### Prompt
Scan the records for "target" and copy each line that contains it.
═══
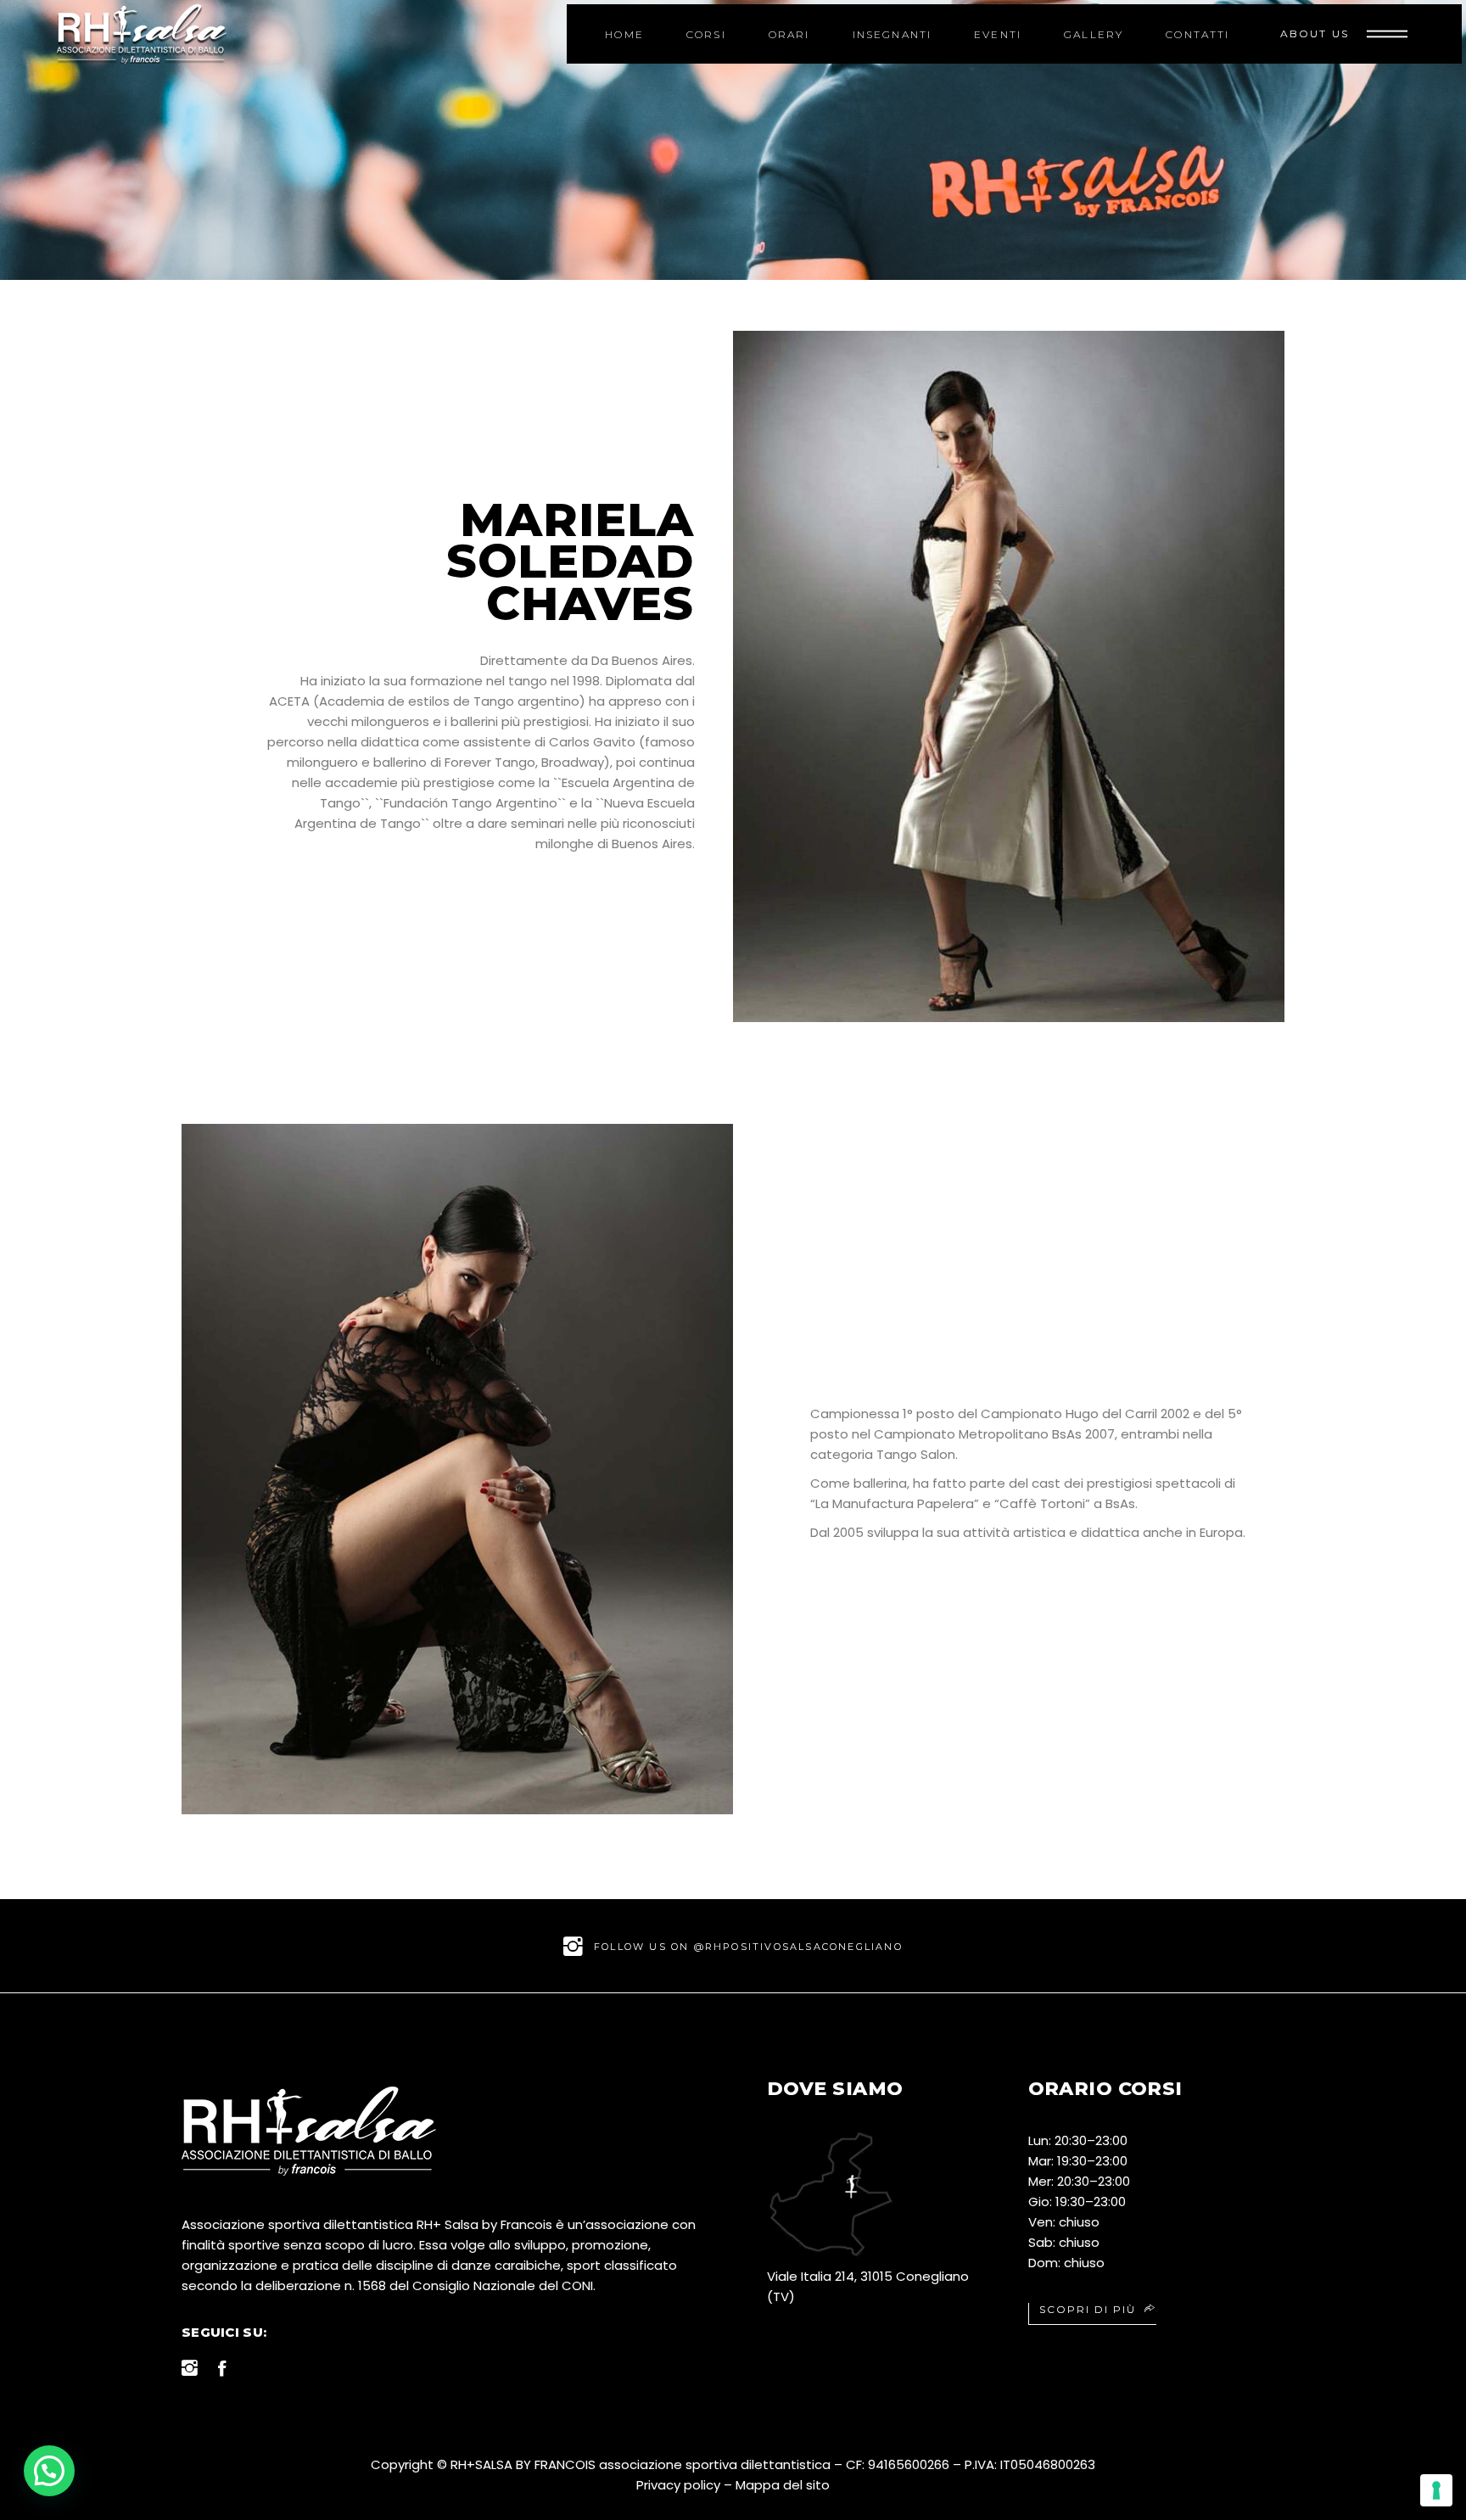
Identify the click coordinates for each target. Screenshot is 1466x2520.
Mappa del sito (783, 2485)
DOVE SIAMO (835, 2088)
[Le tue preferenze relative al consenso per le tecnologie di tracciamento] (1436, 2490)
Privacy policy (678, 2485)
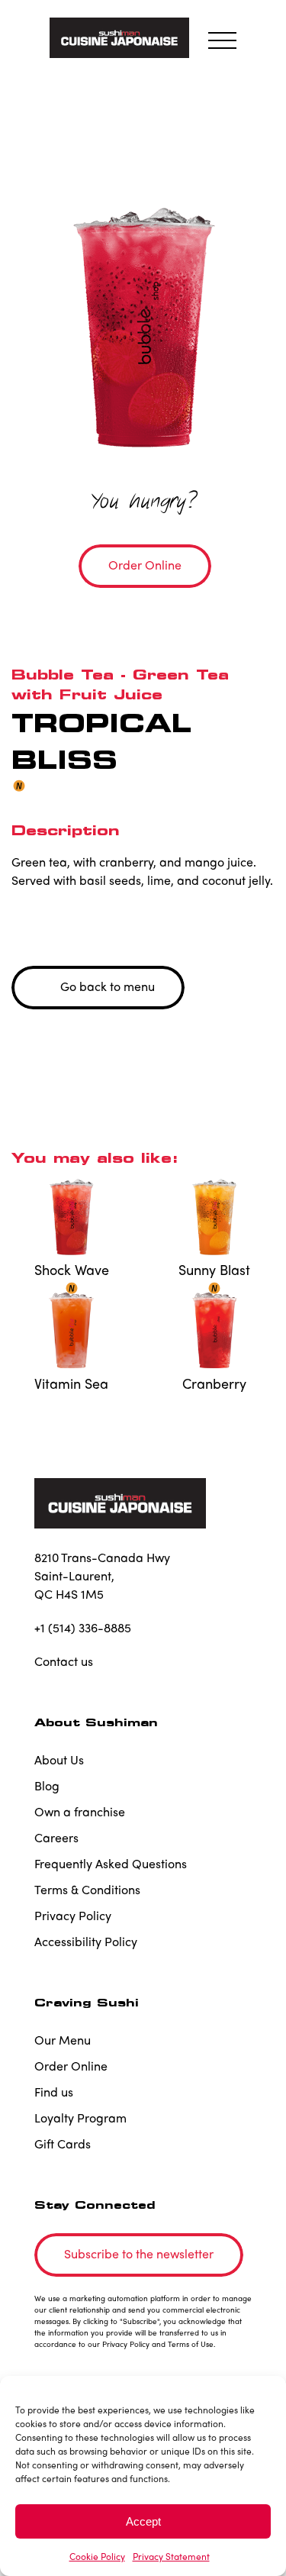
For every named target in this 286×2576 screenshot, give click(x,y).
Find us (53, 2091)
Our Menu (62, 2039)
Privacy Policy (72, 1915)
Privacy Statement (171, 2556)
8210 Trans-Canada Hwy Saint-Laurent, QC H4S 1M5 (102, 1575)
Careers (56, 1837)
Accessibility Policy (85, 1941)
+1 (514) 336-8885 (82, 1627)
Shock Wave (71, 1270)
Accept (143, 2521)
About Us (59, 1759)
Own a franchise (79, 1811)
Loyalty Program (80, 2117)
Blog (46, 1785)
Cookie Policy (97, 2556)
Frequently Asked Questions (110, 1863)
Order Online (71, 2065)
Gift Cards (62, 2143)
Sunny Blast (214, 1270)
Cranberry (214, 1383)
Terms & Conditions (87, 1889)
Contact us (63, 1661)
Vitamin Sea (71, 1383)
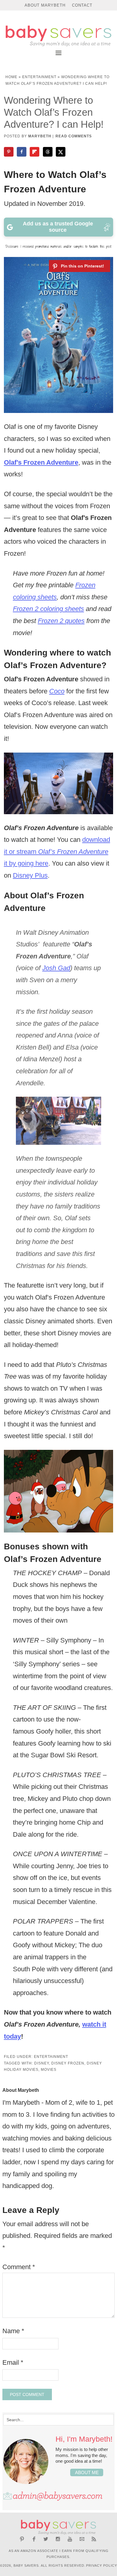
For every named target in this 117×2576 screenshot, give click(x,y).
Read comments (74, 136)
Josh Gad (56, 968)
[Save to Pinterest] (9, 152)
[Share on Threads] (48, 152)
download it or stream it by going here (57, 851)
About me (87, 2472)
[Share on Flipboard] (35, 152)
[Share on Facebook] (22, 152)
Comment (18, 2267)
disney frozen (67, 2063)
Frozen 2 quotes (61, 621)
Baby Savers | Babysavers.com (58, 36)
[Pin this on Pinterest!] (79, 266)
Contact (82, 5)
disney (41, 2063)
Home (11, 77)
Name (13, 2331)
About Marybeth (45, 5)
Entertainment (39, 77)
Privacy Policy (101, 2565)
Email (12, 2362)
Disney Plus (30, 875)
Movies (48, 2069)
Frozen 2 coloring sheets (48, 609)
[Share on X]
═══
### Output for this exercise
Identify the click coordinates for each target. Screenshot is 1466x2520.
For every named target in this 286×2576 screenshot, give click(x,y).
For every named target in this 117×2576 screenshot, give click(x,y).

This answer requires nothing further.